● TEXT TO READ
▽

Local zoning · Lafayette
Lafayette — Signage
Signage under the Lafayette local zoning and planning code, with the controlling citations.
Last reviewed: July 2, 2026
Overview
This page summarizes Lafayette's local sign rules as adopted in Chapter 6-25 of the Lafayette Municipal Code. It explains who approves signs, the permit/permit-exempt thresholds, the biggest dimensional limits (business and residential), temporary sign rules, and where design review or variances are required. All statements below are grounded in the city's sign chapter and related zoning chapters; see the Source References for the exact controlling §§. Verify with the jurisdiction for parcel‑specific interpretations.
How the sign code is organized (quick)
- Permit thresholds and process overview are in § 6-2503 and permit application and review rules are in § 6-2524–6-2525.
- What is prohibited is listed in § 6-2519.
- Dimensional and type rules (wall signs, freestanding signs, residential, office/mixed‑use, temporary signs, etc.) are in § 6-2553—6-2571 and the maximum sign table is in § 6-2560.
Note: design review criteria that explicitly consider signs are in the design review article; see the Design Review link below and § 6-274 for evaluation factors.
(First use of related topic links: Lafayette Zoning, Lafayette Parking, Lafayette Development Standards, Lafayette Design Review, Lafayette Overlay Districts, Lafayette ADUs, California Building Standards Code)

△

● THE TASKS
a) Please copy from the Lafayette signage page the passage between "- What is prohibited" and "Building Standards Code)", inclusive.
b) In the Lafayette signage page, which section holds the maximum sign table?

● MATERIAL
▽

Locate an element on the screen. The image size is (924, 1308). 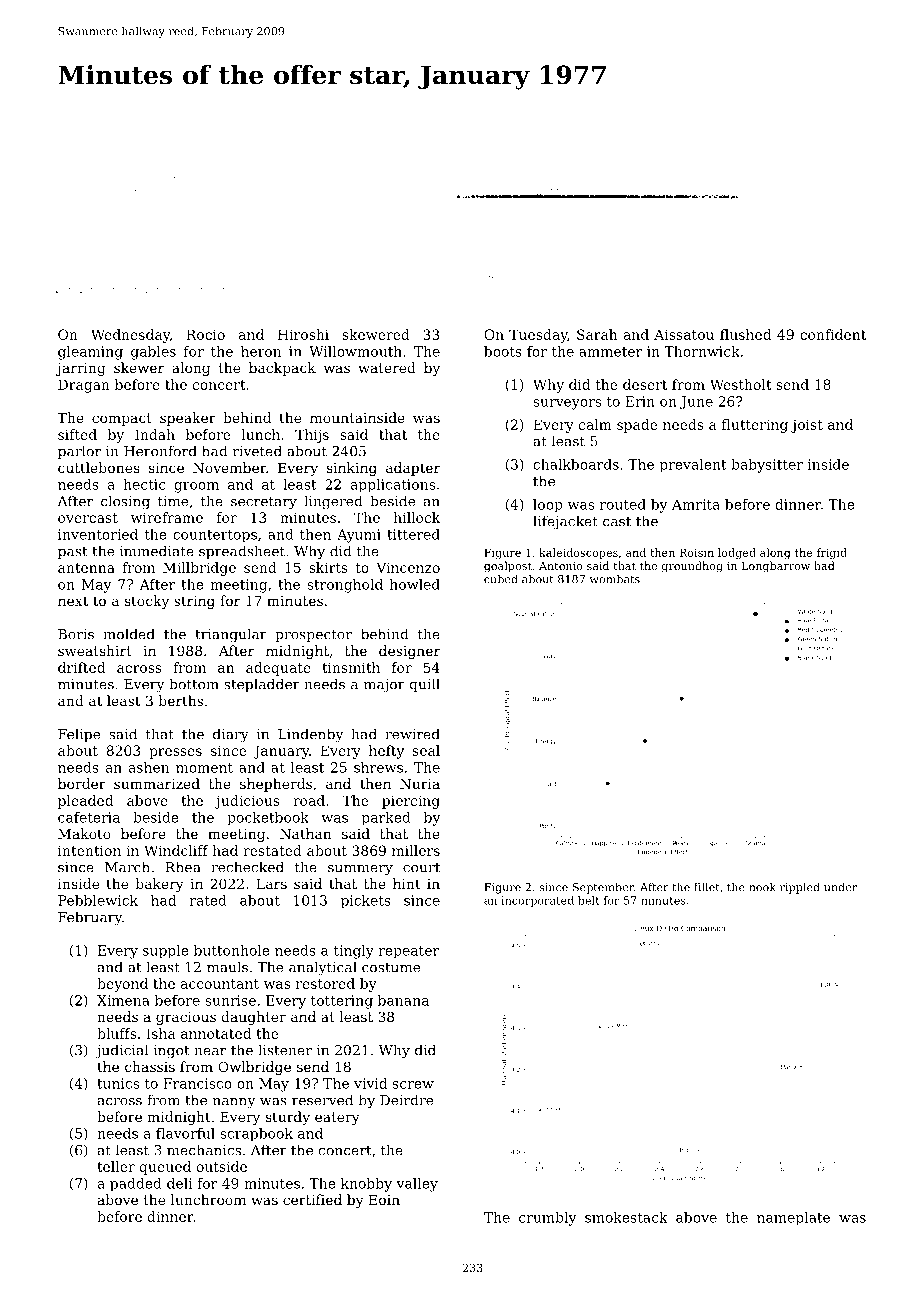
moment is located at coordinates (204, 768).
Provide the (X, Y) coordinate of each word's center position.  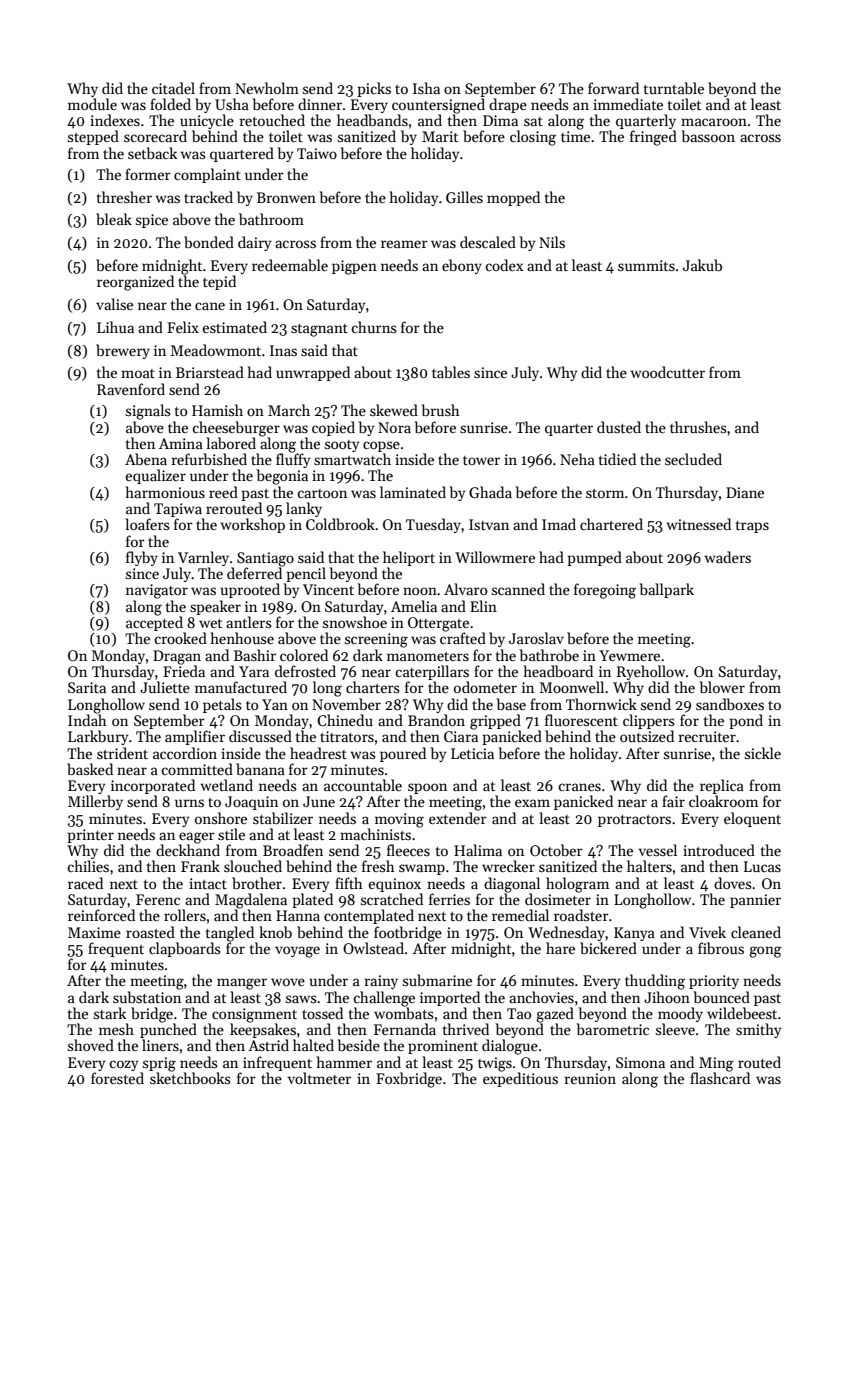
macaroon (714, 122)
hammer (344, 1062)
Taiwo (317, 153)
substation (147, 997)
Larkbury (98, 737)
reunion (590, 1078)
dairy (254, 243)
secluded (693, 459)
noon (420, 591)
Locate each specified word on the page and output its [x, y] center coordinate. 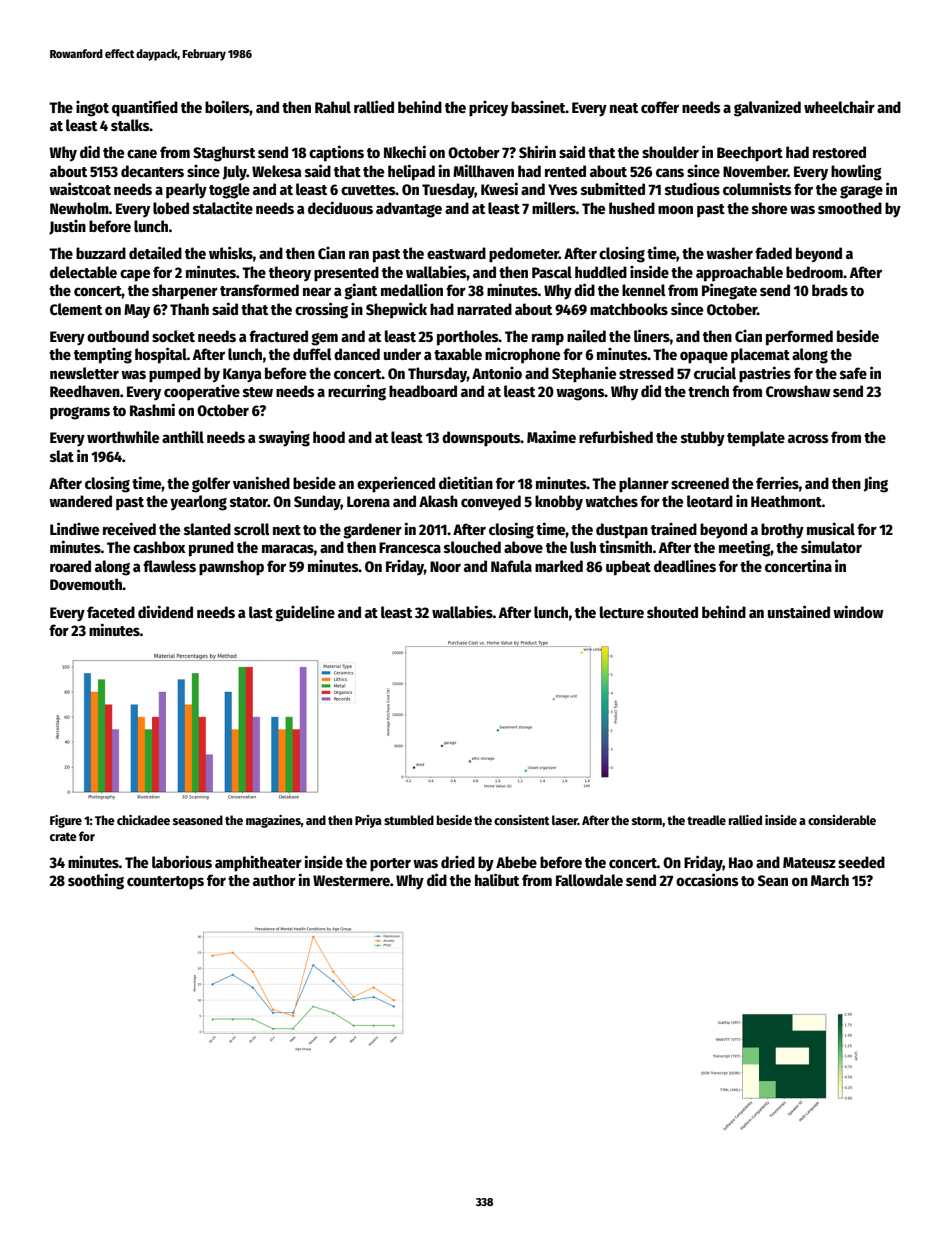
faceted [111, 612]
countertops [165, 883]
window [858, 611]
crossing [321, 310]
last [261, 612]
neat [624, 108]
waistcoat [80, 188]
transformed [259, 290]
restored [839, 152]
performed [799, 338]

△
▽

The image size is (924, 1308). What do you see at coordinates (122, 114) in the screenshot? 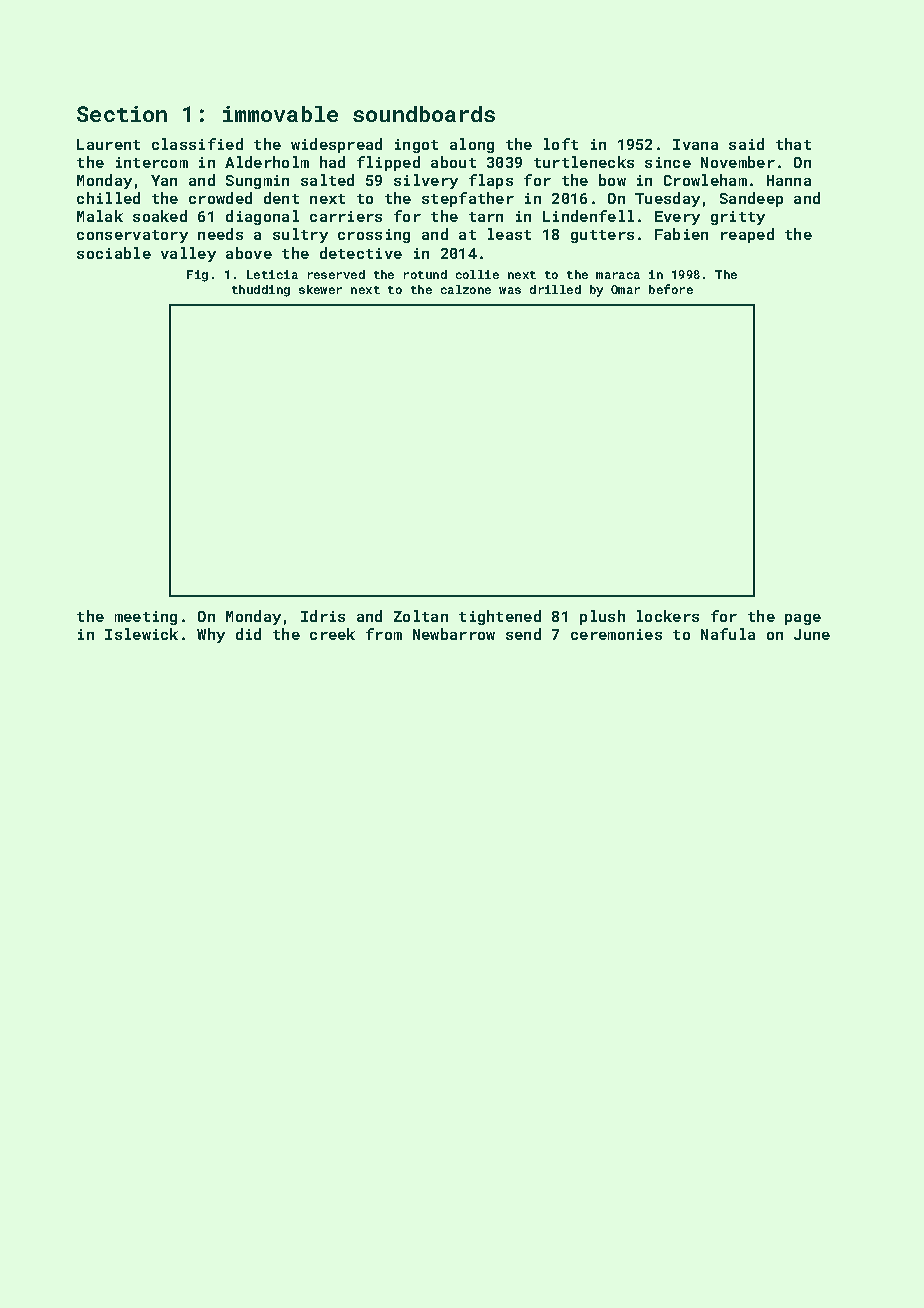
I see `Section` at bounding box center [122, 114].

△

● ANSWERS GIVEN
a)
- What is prohibited is listed in § 6-2519.
- Dimensional and type rules (wall signs, freestanding signs, residential, office/mixed‑use, temporary signs, etc.) are in § 6-2553—6-2571 and the maximum sign table is in § 6-2560.
Note: design review criteria that explicitly consider signs are in the design review article; see the Design Review link below and § 6-274 for evaluation factors.
(First use of related topic links: Lafayette Zoning, Lafayette Parking, Lafayette Development Standards, Lafayette Design Review, Lafayette Overlay Districts, Lafayette ADUs, California Building Standards Code)

b) § 6-2560